▶ Work required
Take each line from the material below that includes the string "list" and copy it.

▶ Available data
• • •

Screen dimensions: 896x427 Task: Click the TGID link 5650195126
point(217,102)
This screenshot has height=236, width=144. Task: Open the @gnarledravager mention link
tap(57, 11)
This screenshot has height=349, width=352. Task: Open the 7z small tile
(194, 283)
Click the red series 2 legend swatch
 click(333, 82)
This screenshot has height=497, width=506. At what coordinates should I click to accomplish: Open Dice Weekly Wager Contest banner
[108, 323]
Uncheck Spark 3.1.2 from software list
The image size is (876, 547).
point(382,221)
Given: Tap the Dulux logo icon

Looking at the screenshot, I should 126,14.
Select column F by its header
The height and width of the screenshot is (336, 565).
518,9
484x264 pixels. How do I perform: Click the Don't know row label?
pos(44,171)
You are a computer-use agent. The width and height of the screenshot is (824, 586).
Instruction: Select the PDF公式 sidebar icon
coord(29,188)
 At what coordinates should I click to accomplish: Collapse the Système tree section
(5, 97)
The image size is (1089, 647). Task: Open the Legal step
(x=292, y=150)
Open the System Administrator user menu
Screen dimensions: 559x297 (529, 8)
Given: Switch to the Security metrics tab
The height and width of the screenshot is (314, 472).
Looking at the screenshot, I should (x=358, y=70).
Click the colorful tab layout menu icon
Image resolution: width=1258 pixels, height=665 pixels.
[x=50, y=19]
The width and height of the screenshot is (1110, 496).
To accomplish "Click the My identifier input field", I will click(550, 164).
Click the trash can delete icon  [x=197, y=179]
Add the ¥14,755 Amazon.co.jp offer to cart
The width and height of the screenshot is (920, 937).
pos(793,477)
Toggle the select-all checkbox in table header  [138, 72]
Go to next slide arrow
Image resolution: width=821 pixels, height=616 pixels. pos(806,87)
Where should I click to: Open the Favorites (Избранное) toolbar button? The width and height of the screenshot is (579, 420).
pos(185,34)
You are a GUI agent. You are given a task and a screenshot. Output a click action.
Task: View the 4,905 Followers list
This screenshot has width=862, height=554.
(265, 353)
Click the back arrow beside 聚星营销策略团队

• • •

▶ Exercise result
Uncheck Spark 3.1.2 from software list
Task: View the 4,905 Followers list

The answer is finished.